Requirement -> Go through the listing below and output exactly the line with "Where should I click to: Click the scroll", the line with "You are a computer-use agent. This", and each line between; omit the rest.

Supplied records below:

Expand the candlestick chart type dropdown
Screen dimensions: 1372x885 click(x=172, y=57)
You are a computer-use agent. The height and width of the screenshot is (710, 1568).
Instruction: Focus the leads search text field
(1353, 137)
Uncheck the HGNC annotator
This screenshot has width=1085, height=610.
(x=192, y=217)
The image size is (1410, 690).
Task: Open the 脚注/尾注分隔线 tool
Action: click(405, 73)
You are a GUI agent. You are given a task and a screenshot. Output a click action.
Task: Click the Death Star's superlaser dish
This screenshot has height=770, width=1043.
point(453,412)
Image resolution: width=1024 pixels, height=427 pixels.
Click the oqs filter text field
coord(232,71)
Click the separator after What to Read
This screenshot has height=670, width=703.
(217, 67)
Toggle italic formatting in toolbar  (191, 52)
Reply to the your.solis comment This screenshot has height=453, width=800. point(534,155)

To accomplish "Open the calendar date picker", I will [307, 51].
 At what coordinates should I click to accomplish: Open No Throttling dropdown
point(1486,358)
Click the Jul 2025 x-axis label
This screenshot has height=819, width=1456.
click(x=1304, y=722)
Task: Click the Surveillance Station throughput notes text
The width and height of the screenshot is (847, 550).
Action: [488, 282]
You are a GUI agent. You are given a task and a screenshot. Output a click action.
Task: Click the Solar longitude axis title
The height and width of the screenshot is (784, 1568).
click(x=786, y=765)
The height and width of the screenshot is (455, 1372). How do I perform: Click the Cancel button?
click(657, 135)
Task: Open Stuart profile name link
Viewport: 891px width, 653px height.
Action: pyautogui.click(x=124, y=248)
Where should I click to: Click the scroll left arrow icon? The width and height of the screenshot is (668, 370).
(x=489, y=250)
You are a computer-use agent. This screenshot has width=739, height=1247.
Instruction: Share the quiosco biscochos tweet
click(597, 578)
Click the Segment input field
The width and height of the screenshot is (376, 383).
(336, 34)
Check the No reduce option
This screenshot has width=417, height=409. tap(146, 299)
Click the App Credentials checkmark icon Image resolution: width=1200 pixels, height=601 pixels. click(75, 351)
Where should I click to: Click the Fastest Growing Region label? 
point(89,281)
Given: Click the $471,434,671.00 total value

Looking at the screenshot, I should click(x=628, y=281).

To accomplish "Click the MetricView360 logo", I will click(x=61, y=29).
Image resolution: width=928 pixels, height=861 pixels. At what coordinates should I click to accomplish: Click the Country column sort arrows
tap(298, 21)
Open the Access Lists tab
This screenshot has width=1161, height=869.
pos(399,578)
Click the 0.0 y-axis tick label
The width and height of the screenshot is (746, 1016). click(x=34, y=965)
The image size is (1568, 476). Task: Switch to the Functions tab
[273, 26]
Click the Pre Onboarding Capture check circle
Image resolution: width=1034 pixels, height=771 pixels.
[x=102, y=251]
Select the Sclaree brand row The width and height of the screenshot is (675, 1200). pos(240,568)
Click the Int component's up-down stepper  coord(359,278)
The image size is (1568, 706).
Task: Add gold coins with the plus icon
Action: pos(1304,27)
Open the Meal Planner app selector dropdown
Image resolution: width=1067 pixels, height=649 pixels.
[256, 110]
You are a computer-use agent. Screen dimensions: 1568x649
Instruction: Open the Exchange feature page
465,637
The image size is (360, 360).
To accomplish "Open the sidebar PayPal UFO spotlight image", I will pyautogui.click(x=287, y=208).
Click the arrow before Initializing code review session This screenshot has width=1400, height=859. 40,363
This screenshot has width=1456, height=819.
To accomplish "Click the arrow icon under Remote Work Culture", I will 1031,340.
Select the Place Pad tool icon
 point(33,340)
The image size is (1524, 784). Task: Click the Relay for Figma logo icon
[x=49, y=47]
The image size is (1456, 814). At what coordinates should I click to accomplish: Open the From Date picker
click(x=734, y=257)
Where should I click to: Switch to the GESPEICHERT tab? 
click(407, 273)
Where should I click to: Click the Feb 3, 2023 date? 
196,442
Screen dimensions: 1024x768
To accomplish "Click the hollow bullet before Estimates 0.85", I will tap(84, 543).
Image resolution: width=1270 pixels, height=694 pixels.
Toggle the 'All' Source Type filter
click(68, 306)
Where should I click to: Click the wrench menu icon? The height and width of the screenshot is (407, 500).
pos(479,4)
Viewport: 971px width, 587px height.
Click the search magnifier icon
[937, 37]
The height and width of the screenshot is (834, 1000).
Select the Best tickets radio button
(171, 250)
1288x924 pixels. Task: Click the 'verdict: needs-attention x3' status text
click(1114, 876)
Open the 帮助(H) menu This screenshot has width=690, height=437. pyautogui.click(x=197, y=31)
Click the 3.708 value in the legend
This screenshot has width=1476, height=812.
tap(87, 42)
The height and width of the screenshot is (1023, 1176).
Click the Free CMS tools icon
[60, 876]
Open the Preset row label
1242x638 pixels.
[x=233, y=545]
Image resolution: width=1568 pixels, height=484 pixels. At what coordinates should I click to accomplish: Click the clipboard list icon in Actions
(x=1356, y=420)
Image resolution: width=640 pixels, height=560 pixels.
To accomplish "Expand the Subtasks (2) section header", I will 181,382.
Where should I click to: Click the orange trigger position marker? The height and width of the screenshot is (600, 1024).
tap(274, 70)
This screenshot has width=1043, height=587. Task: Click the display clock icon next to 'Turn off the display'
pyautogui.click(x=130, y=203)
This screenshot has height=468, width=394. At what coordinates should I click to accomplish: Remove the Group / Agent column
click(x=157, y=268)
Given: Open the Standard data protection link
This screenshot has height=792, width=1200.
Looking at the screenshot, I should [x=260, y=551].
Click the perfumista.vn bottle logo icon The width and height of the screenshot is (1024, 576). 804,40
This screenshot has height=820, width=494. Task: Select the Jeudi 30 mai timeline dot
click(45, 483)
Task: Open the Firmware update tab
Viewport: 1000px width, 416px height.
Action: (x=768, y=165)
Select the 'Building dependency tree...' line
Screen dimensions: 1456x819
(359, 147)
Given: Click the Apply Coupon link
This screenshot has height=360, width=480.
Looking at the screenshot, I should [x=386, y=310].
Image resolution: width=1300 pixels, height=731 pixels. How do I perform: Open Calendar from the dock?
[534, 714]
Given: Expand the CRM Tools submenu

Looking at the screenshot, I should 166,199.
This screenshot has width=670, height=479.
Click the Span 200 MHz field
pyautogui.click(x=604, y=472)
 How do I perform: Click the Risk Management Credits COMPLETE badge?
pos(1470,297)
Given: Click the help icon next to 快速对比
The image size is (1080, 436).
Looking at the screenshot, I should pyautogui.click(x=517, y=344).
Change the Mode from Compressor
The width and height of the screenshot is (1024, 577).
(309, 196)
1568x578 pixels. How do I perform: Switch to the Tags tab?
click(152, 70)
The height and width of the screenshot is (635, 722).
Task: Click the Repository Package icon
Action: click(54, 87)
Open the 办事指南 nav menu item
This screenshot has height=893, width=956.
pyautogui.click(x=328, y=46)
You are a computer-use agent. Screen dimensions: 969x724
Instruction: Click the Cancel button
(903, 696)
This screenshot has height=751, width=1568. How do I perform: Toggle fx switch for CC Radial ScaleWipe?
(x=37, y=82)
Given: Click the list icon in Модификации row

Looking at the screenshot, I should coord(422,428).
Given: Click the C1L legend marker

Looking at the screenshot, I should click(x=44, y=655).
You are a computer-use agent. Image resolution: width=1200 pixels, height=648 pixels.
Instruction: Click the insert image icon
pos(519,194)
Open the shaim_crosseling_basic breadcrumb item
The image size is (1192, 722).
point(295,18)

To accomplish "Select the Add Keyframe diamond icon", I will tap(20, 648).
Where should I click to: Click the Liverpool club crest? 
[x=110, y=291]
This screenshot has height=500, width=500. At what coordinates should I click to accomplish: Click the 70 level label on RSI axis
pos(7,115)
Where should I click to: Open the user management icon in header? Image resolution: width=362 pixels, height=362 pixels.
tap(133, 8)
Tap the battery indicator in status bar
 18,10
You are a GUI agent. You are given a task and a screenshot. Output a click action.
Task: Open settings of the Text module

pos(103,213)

End of Supplied records.

Output for this task ->
Where should I click to: Click the scroll left arrow icon? The width and height of the screenshot is (668, 370).
(x=489, y=250)
You are a computer-use agent. This screenshot has width=739, height=1247.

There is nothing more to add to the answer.